Museum in Rhode Island, United States

The New England Wireless and Steam Museum is an electrical and mechanical engineering museum at 1300 Frenchtown Road in East Greenwich, Rhode Island, with working steam engines and an early wireless station and technology archives.

The museum was founded in 1964 under the leadership of Robert Merriam. According to the museum's website, the New England Wireless and Steam Museum contains five buildings:
- One museum building contains the wireless collection.
- The Massie Wireless Station, (PJ), was "built in 1907. It is the oldest surviving working wireless station in the world. It was moved to this site from Point Judith, Rhode Island, in 1982 to avoid demolition."
- Another museum building contains "the stationary steam engine collection. This collection includes the only surviving George H. Corliss engine running under steam today."
- The Mayes building houses the Mechanical Engineering library of historic engineering textbooks and the collection of steam engine models.
- A meeting house built in 1822 is used as the assembly hall for the museum. In 1972, the nearby Frenchtown Baptist Church in East Greenwich was going to demolish its building, so it was moved to this site to save the building.
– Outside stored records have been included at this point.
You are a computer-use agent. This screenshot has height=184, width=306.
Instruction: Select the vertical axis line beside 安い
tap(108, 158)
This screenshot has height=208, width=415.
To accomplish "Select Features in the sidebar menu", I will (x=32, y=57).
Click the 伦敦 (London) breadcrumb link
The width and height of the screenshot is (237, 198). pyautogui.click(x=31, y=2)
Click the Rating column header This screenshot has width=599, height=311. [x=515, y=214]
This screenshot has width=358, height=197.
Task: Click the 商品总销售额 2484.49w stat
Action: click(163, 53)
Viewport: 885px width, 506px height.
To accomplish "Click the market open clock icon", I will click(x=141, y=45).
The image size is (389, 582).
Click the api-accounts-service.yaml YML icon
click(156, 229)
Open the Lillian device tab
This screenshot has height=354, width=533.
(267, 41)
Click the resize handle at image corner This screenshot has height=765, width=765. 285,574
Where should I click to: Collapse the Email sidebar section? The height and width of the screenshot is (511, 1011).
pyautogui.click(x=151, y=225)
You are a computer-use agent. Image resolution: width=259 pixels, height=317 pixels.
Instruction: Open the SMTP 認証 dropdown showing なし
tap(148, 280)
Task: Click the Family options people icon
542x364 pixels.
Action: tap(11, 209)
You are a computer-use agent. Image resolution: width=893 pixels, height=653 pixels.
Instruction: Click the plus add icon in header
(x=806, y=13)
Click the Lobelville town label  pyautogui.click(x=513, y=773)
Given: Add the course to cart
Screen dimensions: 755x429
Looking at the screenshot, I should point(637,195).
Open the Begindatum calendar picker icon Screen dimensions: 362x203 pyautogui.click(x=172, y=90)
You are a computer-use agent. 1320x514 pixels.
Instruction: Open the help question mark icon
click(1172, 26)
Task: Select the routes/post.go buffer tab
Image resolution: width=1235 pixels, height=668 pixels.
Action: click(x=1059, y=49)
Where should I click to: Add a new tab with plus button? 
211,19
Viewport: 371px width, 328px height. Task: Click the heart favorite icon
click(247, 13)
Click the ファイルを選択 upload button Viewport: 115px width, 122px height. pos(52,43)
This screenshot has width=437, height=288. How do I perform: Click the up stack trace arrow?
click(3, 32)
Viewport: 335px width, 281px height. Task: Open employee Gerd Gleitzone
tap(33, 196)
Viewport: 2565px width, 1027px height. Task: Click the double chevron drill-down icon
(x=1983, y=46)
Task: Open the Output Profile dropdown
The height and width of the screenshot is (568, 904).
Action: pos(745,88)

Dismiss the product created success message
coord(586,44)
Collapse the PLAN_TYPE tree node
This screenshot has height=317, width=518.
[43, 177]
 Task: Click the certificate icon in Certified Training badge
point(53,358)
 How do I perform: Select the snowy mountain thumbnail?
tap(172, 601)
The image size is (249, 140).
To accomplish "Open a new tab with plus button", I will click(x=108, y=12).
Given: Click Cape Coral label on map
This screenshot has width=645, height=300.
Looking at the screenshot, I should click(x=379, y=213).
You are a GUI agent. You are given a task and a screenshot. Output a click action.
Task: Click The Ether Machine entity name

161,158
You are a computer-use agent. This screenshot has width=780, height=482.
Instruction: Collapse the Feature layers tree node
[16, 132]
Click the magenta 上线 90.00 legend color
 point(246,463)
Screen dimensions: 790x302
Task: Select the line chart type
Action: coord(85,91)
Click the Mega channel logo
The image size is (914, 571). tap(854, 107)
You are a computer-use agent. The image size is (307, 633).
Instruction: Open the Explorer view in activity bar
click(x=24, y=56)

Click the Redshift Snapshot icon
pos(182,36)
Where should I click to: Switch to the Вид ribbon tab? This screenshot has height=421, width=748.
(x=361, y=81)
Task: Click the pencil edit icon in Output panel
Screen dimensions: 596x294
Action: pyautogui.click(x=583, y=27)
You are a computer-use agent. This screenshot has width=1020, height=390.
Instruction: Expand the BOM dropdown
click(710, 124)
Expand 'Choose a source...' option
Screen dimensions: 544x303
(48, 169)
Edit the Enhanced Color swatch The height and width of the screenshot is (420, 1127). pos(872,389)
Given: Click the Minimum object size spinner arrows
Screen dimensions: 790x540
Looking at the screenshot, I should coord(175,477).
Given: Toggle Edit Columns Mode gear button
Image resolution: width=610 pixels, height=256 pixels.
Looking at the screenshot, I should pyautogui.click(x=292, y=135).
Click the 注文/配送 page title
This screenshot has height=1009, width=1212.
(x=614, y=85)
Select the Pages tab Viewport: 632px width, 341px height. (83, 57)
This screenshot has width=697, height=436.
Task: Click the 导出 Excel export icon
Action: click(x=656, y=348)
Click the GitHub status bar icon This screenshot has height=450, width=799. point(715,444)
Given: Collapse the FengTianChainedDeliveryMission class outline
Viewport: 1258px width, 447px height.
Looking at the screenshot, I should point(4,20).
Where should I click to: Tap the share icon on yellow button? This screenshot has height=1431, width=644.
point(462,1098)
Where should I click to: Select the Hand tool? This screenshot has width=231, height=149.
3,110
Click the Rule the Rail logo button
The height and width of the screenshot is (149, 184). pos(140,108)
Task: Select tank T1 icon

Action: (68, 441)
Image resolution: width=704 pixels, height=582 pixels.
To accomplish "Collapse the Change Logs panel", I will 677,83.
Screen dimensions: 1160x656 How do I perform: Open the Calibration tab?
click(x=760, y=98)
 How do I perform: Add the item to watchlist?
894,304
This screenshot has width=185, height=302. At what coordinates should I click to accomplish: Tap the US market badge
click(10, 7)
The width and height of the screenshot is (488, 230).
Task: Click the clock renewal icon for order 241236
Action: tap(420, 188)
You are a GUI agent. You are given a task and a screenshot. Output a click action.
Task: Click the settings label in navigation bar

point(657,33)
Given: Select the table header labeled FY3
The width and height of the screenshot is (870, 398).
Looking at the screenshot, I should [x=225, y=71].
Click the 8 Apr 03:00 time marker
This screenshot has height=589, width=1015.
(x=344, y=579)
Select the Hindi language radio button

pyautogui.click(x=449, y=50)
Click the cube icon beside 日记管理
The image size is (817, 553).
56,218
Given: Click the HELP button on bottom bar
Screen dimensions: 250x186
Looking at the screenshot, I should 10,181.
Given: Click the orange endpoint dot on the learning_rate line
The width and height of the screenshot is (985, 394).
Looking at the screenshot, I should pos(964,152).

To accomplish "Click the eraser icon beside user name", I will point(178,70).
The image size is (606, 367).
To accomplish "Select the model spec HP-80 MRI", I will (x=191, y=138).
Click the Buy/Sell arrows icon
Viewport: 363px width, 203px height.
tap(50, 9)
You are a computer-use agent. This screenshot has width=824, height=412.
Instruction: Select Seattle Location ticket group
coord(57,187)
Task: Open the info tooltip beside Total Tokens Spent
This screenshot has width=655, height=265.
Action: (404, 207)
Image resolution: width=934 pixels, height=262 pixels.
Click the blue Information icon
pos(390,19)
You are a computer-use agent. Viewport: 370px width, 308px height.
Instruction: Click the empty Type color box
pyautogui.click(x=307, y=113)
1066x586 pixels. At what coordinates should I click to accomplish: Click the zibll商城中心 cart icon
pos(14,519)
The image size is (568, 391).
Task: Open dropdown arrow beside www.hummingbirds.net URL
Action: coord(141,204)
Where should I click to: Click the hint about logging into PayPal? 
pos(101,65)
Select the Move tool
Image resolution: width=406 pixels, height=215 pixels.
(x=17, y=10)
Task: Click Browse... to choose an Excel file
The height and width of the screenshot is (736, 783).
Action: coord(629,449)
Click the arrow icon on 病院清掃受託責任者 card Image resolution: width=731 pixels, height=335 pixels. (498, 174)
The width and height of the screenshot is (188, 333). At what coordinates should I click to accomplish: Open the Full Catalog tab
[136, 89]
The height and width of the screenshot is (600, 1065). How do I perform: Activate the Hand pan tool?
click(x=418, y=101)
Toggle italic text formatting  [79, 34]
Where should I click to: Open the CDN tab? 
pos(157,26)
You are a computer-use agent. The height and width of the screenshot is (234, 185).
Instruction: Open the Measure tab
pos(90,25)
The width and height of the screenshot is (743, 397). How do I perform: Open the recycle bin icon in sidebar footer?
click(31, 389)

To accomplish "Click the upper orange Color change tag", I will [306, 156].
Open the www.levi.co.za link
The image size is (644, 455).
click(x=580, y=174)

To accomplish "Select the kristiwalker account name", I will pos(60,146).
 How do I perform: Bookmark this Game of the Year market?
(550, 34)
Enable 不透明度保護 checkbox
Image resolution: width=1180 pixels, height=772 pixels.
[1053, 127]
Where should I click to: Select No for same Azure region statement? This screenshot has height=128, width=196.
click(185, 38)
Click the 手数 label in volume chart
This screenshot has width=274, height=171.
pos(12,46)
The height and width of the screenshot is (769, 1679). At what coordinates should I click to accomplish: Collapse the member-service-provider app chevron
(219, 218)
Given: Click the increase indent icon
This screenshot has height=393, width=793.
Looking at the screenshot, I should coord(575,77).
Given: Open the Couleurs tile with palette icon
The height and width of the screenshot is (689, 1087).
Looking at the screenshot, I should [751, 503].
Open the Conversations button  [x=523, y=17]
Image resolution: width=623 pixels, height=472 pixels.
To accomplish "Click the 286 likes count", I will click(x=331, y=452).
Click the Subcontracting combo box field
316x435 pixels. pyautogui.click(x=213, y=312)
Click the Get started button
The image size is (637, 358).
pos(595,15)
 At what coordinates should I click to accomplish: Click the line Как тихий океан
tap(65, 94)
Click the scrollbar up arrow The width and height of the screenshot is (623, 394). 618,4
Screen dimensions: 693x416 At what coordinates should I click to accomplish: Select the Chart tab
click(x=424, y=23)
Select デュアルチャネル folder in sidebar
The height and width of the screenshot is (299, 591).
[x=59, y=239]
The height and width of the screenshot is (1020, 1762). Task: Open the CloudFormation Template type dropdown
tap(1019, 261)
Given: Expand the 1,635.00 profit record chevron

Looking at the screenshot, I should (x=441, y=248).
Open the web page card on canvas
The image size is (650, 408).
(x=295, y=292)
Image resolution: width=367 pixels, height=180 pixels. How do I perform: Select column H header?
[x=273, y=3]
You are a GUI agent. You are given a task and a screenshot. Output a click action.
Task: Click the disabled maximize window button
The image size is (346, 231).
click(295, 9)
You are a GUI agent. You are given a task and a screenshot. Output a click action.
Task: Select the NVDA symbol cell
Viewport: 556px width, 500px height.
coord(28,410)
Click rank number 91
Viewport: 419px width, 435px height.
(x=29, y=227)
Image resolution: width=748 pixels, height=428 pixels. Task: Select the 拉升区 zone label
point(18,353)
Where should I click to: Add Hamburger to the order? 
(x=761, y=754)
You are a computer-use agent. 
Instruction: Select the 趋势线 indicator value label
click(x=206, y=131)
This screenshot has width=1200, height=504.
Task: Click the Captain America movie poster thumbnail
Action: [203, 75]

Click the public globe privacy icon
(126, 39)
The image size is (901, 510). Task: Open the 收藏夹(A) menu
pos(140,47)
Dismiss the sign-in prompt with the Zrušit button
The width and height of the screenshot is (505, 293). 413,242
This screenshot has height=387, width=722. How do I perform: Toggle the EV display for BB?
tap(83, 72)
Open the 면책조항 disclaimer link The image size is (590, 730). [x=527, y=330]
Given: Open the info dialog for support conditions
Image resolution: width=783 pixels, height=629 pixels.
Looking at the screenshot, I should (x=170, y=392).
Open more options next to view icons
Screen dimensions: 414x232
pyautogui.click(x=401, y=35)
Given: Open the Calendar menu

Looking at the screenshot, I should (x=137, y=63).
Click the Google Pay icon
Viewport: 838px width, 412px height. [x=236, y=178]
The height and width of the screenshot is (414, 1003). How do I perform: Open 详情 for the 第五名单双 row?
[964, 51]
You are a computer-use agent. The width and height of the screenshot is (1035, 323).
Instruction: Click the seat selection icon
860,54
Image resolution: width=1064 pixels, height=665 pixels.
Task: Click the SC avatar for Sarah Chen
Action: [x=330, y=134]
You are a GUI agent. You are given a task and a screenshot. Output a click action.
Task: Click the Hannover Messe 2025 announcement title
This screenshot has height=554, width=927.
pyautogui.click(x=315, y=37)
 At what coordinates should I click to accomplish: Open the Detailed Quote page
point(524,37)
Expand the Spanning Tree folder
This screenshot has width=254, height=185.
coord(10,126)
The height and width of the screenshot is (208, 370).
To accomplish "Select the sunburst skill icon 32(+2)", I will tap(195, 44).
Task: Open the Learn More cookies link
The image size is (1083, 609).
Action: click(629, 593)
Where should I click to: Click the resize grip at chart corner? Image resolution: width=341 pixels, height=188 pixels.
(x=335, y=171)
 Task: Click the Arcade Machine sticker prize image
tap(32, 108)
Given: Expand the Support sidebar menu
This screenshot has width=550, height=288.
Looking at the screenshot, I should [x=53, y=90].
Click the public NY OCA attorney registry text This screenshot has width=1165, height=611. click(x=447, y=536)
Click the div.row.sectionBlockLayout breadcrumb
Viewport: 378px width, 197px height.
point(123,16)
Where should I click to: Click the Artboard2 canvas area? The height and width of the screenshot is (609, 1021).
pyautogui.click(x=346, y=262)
The meeting house is part of the Tillinghast Road Historic District and is available to rent for weddings and other events.

The Museum is situated within the Tillinghast Road Historic District. It was designated an engineering history Landmark in 1992 by the American Society of Mechanical Engineers. In 2001 the Massie Wireless Station was added to the National Register of Historic Places.

As of August 2022, the president of the NEWSM board of directors is Randy Snow.